**What you are asked to do:** Exactly as they appear below, repeat the lines from the one with "Task: Click the Grand Canyon B hexagon icon" through the one with "This screenshot has height=720, width=1280.". Drop every picture.

**Records shown:**

────────────────────

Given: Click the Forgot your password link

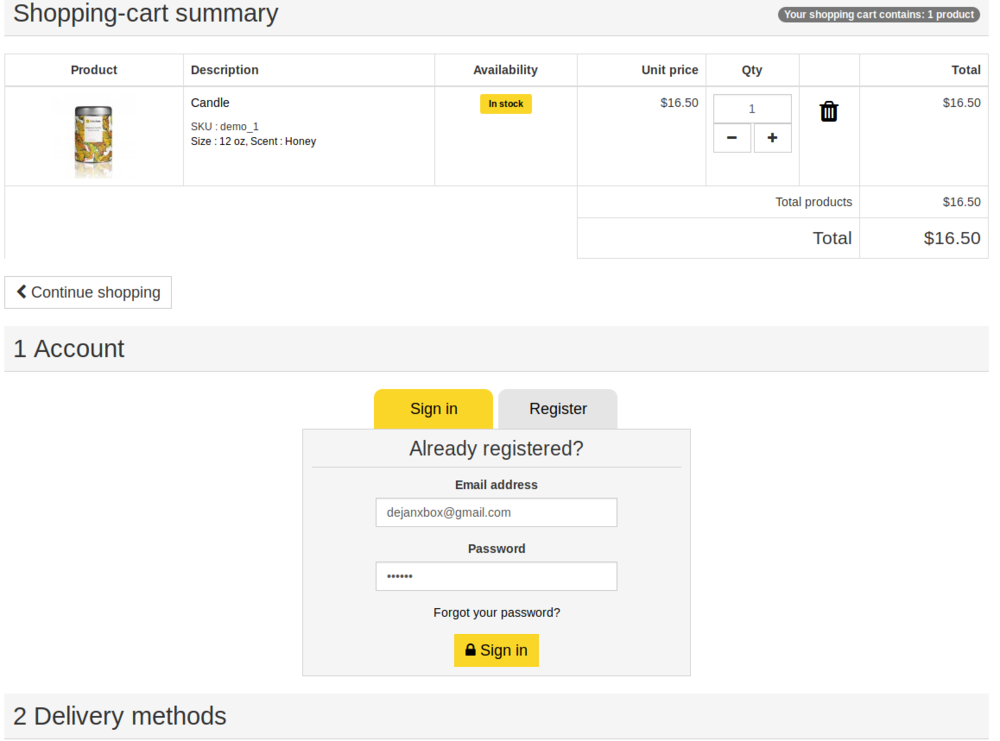Looking at the screenshot, I should pos(496,612).
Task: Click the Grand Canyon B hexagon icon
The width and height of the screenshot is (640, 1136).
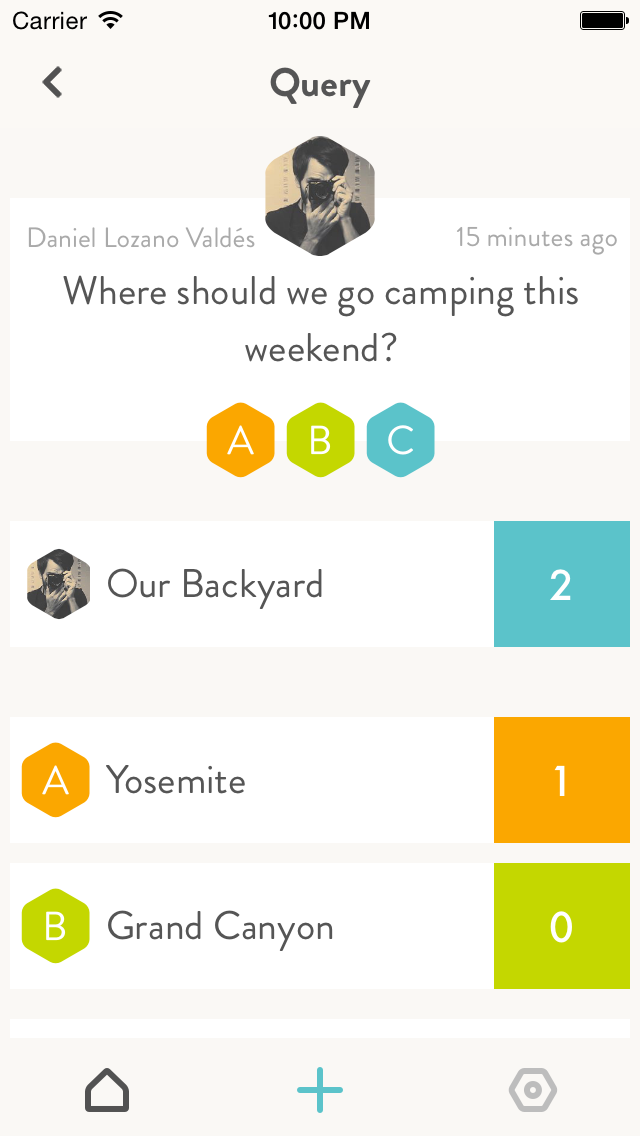Action: pos(56,926)
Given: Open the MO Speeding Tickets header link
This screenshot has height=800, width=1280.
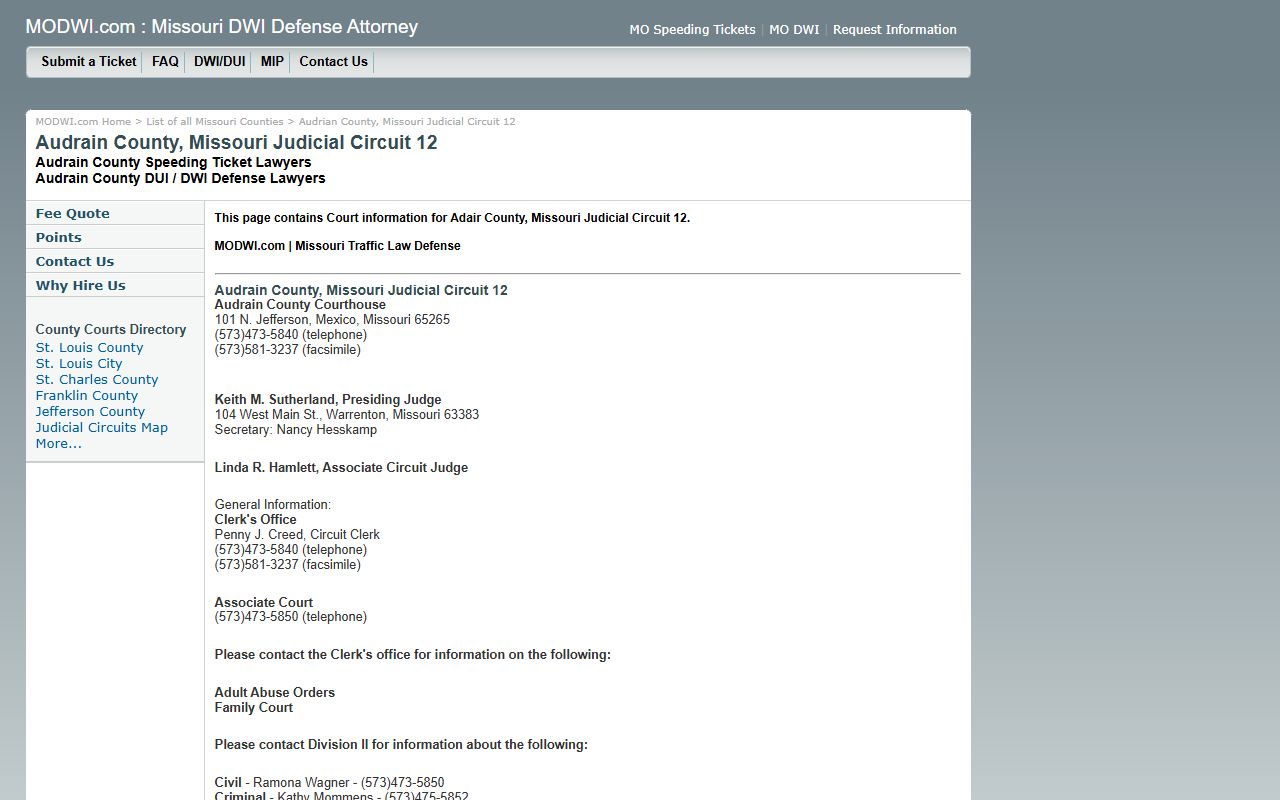Looking at the screenshot, I should (692, 30).
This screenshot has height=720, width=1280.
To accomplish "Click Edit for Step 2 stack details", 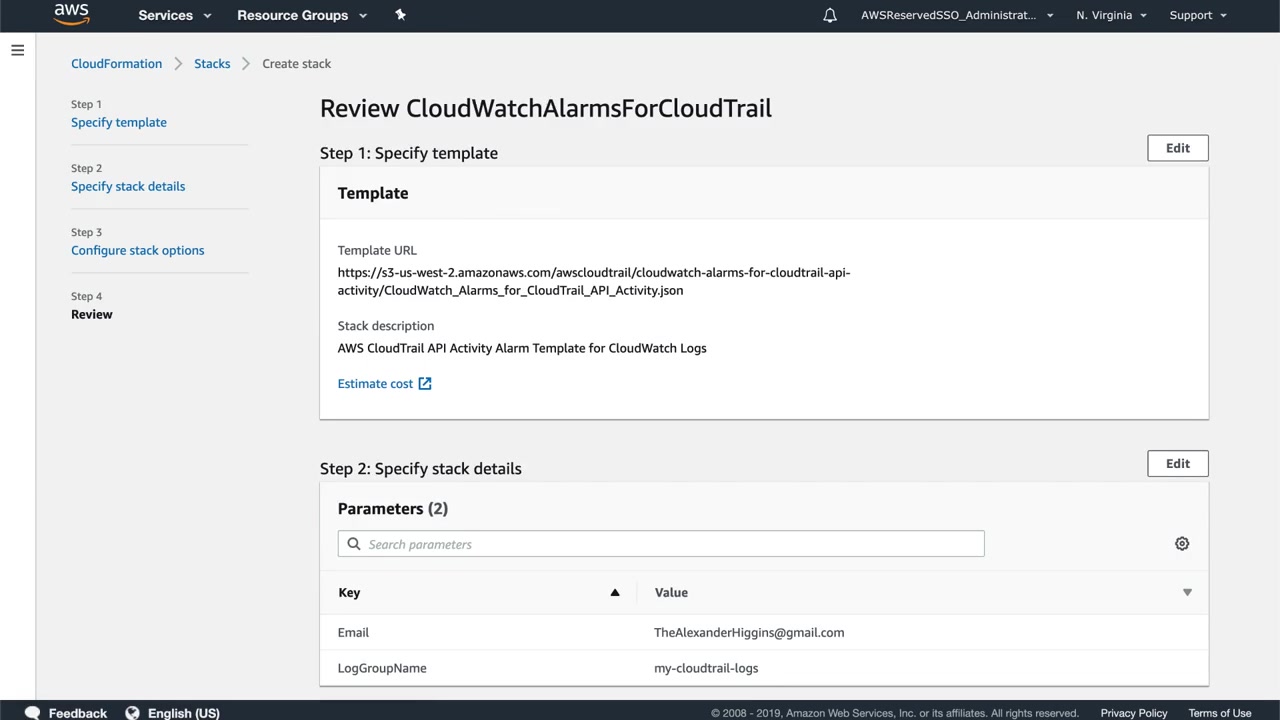I will (1177, 464).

────────────────────

**Solved exercise:**
Task: Click the Grand Canyon B hexagon icon
The width and height of the screenshot is (640, 1136).
Action: pos(56,926)
Given: Open the MO Speeding Tickets header link
This screenshot has height=800, width=1280.
Looking at the screenshot, I should (692, 30).
This screenshot has height=720, width=1280.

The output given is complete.